The more we incline our hearts and minds toward God, the more heavenly light distills upon our souls. And each time we willingly and earnestly seek that light, we indicate to God our readiness to receive more light. Gradually, things that before seemed hazy, dark, and remote become clear, bright, and familiar to us.
By the same token, if we remove ourselves from the light of the gospel, our own light begins to dim—not in a day or a week but gradually over time—until we look back and can’t quite understand why we had ever believed the gospel was true. Our previous knowledge might even seem foolish to us because what once was so clear has again become blurred, hazy, and distant. ...
The Church is a place of welcoming and nurturing, not of separating or criticizing. It is a place where we reach out to encourage, uplift, and sustain one another as we pursue our individual search for divine truth.
In the end, we are all pilgrims seeking God’s light as we journey on the path of discipleship. We do not condemn others for the amount of light they may or may not have; rather, we nourish and encourage all light until it grows clear, bright, and true. ...
My dear friends, please do not delay the moment to seek and strengthen your own personal testimony of God’s divine work, even the work of light and truth.

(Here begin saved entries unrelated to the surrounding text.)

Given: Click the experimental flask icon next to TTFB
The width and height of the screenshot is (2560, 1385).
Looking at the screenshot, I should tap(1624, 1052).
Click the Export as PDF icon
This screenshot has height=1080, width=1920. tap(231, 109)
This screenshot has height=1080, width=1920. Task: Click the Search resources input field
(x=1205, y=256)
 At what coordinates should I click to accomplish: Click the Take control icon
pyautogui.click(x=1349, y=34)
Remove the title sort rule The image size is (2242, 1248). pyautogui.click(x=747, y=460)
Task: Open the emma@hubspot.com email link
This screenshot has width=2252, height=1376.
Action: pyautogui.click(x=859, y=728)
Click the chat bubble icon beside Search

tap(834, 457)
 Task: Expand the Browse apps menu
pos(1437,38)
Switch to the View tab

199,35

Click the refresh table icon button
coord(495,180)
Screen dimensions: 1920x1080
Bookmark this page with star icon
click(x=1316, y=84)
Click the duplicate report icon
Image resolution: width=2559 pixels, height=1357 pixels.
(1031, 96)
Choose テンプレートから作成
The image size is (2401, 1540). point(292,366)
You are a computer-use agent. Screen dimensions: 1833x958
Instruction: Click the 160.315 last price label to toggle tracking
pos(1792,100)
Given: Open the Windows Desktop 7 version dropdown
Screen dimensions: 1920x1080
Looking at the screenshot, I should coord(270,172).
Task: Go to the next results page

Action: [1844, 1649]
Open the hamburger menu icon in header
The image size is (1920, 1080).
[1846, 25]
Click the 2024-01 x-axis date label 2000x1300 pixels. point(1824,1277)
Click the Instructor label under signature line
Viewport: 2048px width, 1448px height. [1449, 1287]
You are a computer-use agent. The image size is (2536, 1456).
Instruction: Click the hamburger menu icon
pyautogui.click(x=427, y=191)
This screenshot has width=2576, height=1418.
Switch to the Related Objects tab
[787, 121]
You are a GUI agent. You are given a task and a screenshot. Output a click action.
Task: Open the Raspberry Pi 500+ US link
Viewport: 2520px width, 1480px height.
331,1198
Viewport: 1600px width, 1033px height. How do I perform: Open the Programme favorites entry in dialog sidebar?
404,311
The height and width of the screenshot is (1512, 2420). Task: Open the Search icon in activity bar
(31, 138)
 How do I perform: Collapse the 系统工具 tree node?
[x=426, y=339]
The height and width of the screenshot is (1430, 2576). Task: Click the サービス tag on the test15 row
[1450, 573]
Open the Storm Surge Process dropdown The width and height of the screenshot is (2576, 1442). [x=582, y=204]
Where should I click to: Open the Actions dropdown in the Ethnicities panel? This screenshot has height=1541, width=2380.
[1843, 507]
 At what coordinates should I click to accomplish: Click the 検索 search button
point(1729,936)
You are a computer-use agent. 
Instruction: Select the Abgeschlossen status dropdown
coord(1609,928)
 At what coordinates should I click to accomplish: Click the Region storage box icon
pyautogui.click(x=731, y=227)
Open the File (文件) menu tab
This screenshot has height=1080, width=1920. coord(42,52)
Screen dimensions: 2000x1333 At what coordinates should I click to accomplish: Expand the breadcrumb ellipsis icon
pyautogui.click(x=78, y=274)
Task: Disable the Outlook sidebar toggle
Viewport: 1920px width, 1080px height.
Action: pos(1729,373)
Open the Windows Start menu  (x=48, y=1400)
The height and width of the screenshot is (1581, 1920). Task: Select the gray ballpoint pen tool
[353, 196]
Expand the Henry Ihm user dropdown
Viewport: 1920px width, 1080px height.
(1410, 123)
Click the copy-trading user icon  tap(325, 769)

Your personal testimony of light and truth will not only bless you and your posterity here in mortality, but it will also accompany you throughout all eternity, among worlds without end.
(President Dieter F. Uchtdorf, Receiving a Testimony of Light and Truth, October 2014 General Conference) ↗
Some of the things that stand out to me are where President Hunter describes how members will not go amiss "if we follow the advice, counsel, and teachings of the leaders of the Church." How interesting that he does not refer only to grand commandments, decrees, and official declarations, but specifically mentions following "advice, counsel, and teachings" in order to avoid going amiss. This is certainly worth noting in light of our discussion in this thread.At the head of the Church is Jesus Christ, who directs his prophet. … His counselors [and] the members of the Council of the Twelve … are also prophets, seers, and revelators. … Members of the Church do not have to listen to an uncertain trumpet. They can believe the voice of their leaders, knowing they are guided by the Lord. ...
If we follow the advice, counsel, and teachings of the leaders of the Church in their instruction to us, we will not go amiss in that which is important for our own personal salvation and exaltation. ...
How can I help others partake of the goodness and blessings of our Heavenly Father? The answer lies in following the direction received from those we sustain as prophets, seers, and revelators, and others of the General Authorities. Let us study their words, spoken under the Spirit of inspiration, and refer to them often. ...
Our modern-day prophets have encouraged us to make the reading of the conference editions of our Church magazines an important and regular part of our personal study. Thus, general conference becomes, in a sense, a supplement to or an extension of the Doctrine and Covenants.
(President Howard W. Hunter, Teachings of Presidents of the Church: Howard W. Hunter, Ch. 7: Continuous Revelation through Living Prophets) ↗
I have enjoyed studying the teachings of our prophets in quorum/group meetings these many years.